▶ DESCRIPTION OF THE TASK
Please edit the rows from the line with "This screenshot has" to the line with "point(590,142)" so that "chevron" becomes "arrow", leaving everything else as it is, and give back only those rows.

▶ SUPPLIED INFORMATION
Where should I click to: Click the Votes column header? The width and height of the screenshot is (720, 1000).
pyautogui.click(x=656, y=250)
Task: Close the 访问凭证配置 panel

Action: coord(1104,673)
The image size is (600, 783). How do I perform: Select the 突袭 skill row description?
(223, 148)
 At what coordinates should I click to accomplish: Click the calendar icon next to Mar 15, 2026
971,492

* * *

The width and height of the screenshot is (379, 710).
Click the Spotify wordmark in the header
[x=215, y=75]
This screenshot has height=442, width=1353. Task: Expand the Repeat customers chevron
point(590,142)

▶ ANSWER TO THIS PROBLEM
This screenshot has height=442, width=1353. Task: Expand the Repeat customers arrow
point(590,142)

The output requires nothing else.